Lustig may have a point, too. The human body, in much the same way it becomes addicted to nicotine, naturally craves sugar because it contains glucose. Glucose, as a source of energy, is essential for normal functioning of the human body. Before the Industrial Age and the advent of crystallized sugars, one could only obtain essential glucose through the consumption of natural sources like fruits.
In an article published on Health.com, Dr. Orlando Gutierrez, a kidney specialist at the University of Alabama at Birmingham said, “We now understand that protein in the urine may be a really early marker for heart disease, stroke and heart failure.”
In the same article, Dr. Anil Agarwal, also a kidney specialist at the Ohio State University stated, “The new study suggests that even individuals with normal kidney function are at risk for damage if they drink too much soda.”
Agarwal continues, saying, “Fructose is sweeter than glucose, and doesn’t cause feelings of satiety.” As most soft drinks are sweetened using high-fructose corn syrup rather than glucose, many experts believe it is for that reason soft drinks may be so very dangerous. Agarwal commented that fructose may be responsible for damage by way of a different pathway than glucose. Instead of increasing blood sugar level like glucose does, it affects the kidneys instead.

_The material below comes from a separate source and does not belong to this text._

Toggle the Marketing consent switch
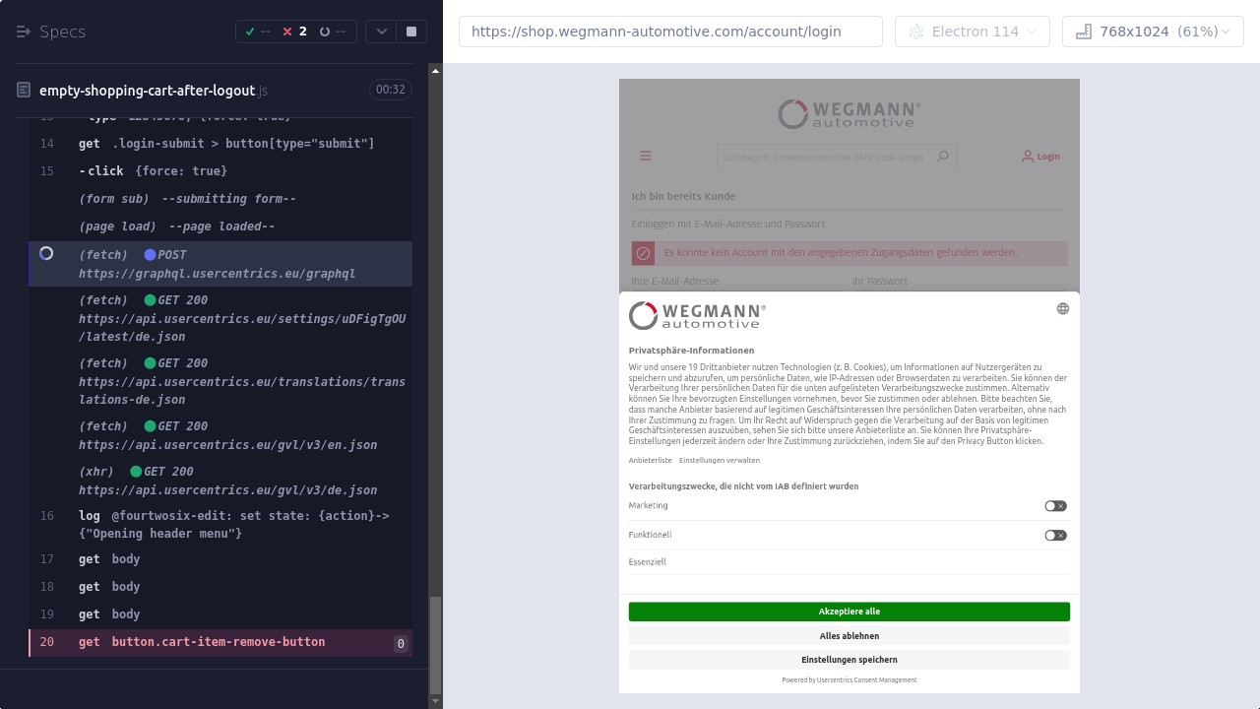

“There is no safe amount of soda,” he said. “If you look at the recommended amounts of sugar we can safely consume every day, one can of soda exceeds that maximum level.
While experts in endocrinology believe the findings of these two latest studies add to a growing body of evidence against sugary soda consumption, it is important also to realize each study was only able to show an association between possible kidney damage and soda consumption. Neither study can definitively prove soda is the reason behind the increased protein levels.
The last paragraph may be, for some readers, the off-the-hook they were looking for to continue filling up their Big Gulps and stocking their refrigerators with Dr. Pepper. But one thing is certain above all else. Increasing your water consumption to the recommended adequate intake can only ever be beneficial.